Beton to dziś najbardziej powszechny materiał budowlany. Potrzebuje wody, ale wbrew obiegowej opinii wcale nie jest jej tak dużo. Wystarczy 23 procent w stosunku do masy cementu, by zaistniały reakcje fizyczne i chemiczne. Zwykle zużywa się więcej, by uzyskać konsystencję pozwalająca nadać właściwy kształt prefabrykatowi. Wiele mówi się o nadzwyczajnej wytrzymałości betonu z lat ostatniej wojny. Poniemieckie bunkry wciąż stoją, niektórych trudno się pozbyć, a pamiętające gierkowskie czasy mosty i wiadukty trzeba budować od nowa.
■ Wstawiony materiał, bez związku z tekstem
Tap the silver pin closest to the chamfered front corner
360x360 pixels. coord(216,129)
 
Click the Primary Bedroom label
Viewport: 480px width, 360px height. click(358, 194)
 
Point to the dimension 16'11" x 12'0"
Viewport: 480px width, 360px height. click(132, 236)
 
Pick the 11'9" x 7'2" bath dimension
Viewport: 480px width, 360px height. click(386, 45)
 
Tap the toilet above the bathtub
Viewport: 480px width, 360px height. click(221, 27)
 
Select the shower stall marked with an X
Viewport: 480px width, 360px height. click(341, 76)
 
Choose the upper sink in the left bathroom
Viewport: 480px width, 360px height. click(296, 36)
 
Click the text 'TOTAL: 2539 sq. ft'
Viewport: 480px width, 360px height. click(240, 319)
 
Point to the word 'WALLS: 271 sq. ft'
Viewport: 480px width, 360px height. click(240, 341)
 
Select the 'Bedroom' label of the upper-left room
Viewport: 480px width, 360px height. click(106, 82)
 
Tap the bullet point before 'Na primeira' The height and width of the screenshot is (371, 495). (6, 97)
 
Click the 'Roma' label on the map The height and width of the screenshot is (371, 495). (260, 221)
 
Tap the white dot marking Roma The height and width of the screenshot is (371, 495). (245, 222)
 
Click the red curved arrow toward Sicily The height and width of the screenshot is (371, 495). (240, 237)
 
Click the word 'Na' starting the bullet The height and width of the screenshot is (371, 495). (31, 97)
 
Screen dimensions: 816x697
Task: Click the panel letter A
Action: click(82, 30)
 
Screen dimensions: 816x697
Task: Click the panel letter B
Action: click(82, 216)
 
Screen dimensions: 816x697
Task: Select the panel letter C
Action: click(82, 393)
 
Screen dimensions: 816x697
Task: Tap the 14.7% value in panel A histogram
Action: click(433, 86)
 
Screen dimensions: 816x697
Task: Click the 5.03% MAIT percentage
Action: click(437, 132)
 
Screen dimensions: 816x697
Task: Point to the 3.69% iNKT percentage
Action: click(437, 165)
– To nie kwestia jakości cementu, czy technologii. W jednym przypadku mamy do czynienia z betonem solidnym, a w drugim z oszukańczym, komunistycznym. Wiadomo, że obok państwowych inwestycji powstawały prywatne dacze i wille. Za to dzisiejsza technologia pozwala na budowę „cudeniek”, o których Niemcom podczas wojny się nie śniło – mówi Tomasz Nowicki.